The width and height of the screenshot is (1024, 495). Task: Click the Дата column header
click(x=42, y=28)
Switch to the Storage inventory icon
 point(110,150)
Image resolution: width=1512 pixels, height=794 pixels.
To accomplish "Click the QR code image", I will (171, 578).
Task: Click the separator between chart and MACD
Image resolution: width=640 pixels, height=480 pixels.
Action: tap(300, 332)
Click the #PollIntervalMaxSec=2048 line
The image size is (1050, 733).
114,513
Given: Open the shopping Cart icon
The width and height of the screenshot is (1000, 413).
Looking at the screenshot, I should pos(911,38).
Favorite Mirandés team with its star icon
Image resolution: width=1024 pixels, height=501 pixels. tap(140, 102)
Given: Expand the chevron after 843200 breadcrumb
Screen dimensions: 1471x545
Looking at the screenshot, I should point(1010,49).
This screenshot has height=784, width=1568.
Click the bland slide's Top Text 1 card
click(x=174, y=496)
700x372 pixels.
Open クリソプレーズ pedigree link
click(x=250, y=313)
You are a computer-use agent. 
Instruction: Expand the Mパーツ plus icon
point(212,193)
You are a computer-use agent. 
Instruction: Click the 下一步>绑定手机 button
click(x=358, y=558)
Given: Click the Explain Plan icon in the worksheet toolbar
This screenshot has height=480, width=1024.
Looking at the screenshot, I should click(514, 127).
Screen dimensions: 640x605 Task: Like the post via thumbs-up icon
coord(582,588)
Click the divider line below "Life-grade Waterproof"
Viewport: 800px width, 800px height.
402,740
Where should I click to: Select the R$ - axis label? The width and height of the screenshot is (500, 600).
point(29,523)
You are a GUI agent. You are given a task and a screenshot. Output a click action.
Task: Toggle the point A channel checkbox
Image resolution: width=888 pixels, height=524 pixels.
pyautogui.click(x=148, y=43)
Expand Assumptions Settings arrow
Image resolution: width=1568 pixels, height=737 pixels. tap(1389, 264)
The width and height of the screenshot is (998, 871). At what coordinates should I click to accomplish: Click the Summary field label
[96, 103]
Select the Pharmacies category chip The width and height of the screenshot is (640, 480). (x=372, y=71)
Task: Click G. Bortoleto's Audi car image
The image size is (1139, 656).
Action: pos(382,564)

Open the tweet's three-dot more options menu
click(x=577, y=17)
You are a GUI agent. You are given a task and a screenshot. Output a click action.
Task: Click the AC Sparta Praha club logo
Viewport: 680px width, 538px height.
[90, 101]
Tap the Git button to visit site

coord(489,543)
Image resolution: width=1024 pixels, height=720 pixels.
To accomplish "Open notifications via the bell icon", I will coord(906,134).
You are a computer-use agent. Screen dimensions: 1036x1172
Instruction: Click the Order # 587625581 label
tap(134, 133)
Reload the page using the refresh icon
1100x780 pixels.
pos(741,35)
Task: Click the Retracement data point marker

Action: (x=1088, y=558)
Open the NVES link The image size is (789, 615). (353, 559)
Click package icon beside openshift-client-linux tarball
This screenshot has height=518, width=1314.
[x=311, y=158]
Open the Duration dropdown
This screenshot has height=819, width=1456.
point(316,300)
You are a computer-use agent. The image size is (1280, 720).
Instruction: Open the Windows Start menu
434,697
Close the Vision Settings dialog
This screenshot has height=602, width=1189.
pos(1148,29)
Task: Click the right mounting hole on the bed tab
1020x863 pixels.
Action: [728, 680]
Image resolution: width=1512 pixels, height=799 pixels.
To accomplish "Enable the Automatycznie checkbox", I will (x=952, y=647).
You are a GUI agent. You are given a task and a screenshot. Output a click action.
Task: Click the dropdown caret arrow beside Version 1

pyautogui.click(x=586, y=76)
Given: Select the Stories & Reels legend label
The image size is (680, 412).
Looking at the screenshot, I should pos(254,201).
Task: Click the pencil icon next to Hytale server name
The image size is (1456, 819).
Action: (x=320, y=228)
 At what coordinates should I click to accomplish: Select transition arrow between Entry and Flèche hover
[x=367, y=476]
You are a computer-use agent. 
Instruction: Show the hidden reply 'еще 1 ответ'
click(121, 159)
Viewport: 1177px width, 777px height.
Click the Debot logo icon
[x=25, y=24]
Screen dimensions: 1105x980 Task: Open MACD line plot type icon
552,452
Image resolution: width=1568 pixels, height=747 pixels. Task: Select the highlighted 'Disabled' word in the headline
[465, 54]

[WORK ITEM]
Each line of the material should be repeated exactly as it reads.

[EXPECTED OUTPUT]
The width and height of the screenshot is (1024, 495). Task: Click the Дата column header
click(x=42, y=28)
Switch to the Storage inventory icon
 point(110,150)
Image resolution: width=1512 pixels, height=794 pixels.
To accomplish "Click the QR code image", I will (171, 578).
Task: Click the separator between chart and MACD
Image resolution: width=640 pixels, height=480 pixels.
Action: tap(300, 332)
Click the #PollIntervalMaxSec=2048 line
The image size is (1050, 733).
114,513
Given: Open the shopping Cart icon
The width and height of the screenshot is (1000, 413).
Looking at the screenshot, I should pos(911,38).
Favorite Mirandés team with its star icon
Image resolution: width=1024 pixels, height=501 pixels. tap(140, 102)
Given: Expand the chevron after 843200 breadcrumb
Screen dimensions: 1471x545
Looking at the screenshot, I should point(1010,49).
This screenshot has height=784, width=1568.
Click the bland slide's Top Text 1 card
click(x=174, y=496)
700x372 pixels.
Open クリソプレーズ pedigree link
click(x=250, y=313)
You are a computer-use agent. 
Instruction: Expand the Mパーツ plus icon
point(212,193)
You are a computer-use agent. 
Instruction: Click the 下一步>绑定手机 button
click(x=358, y=558)
Given: Click the Explain Plan icon in the worksheet toolbar
This screenshot has height=480, width=1024.
Looking at the screenshot, I should click(514, 127).
Screen dimensions: 640x605 Task: Like the post via thumbs-up icon
coord(582,588)
Click the divider line below "Life-grade Waterproof"
Viewport: 800px width, 800px height.
402,740
Where should I click to: Select the R$ - axis label? The width and height of the screenshot is (500, 600).
point(29,523)
You are a GUI agent. You are given a task and a screenshot. Output a click action.
Task: Toggle the point A channel checkbox
Image resolution: width=888 pixels, height=524 pixels.
pyautogui.click(x=148, y=43)
Expand Assumptions Settings arrow
Image resolution: width=1568 pixels, height=737 pixels. tap(1389, 264)
The width and height of the screenshot is (998, 871). At what coordinates should I click to accomplish: Click the Summary field label
[96, 103]
Select the Pharmacies category chip The width and height of the screenshot is (640, 480). (x=372, y=71)
Task: Click G. Bortoleto's Audi car image
The image size is (1139, 656).
Action: pos(382,564)

Open the tweet's three-dot more options menu
click(x=577, y=17)
You are a GUI agent. You are given a task and a screenshot. Output a click action.
Task: Click the AC Sparta Praha club logo
Viewport: 680px width, 538px height.
[90, 101]
Tap the Git button to visit site

coord(489,543)
Image resolution: width=1024 pixels, height=720 pixels.
To accomplish "Open notifications via the bell icon", I will coord(906,134).
You are a computer-use agent. Screen dimensions: 1036x1172
Instruction: Click the Order # 587625581 label
tap(134, 133)
Reload the page using the refresh icon
1100x780 pixels.
pos(741,35)
Task: Click the Retracement data point marker

Action: (x=1088, y=558)
Open the NVES link The image size is (789, 615). (353, 559)
Click package icon beside openshift-client-linux tarball
This screenshot has height=518, width=1314.
[x=311, y=158]
Open the Duration dropdown
This screenshot has height=819, width=1456.
point(316,300)
You are a computer-use agent. The image size is (1280, 720).
Instruction: Open the Windows Start menu
434,697
Close the Vision Settings dialog
This screenshot has height=602, width=1189.
pos(1148,29)
Task: Click the right mounting hole on the bed tab
1020x863 pixels.
Action: [728, 680]
Image resolution: width=1512 pixels, height=799 pixels.
To accomplish "Enable the Automatycznie checkbox", I will (x=952, y=647).
You are a GUI agent. You are given a task and a screenshot. Output a click action.
Task: Click the dropdown caret arrow beside Version 1

pyautogui.click(x=586, y=76)
Given: Select the Stories & Reels legend label
The image size is (680, 412).
Looking at the screenshot, I should pos(254,201).
Task: Click the pencil icon next to Hytale server name
The image size is (1456, 819).
Action: (x=320, y=228)
 At what coordinates should I click to accomplish: Select transition arrow between Entry and Flèche hover
[x=367, y=476]
You are a computer-use agent. 
Instruction: Show the hidden reply 'еще 1 ответ'
click(121, 159)
Viewport: 1177px width, 777px height.
Click the Debot logo icon
[x=25, y=24]
Screen dimensions: 1105x980 Task: Open MACD line plot type icon
552,452
Image resolution: width=1568 pixels, height=747 pixels. Task: Select the highlighted 'Disabled' word in the headline
[465, 54]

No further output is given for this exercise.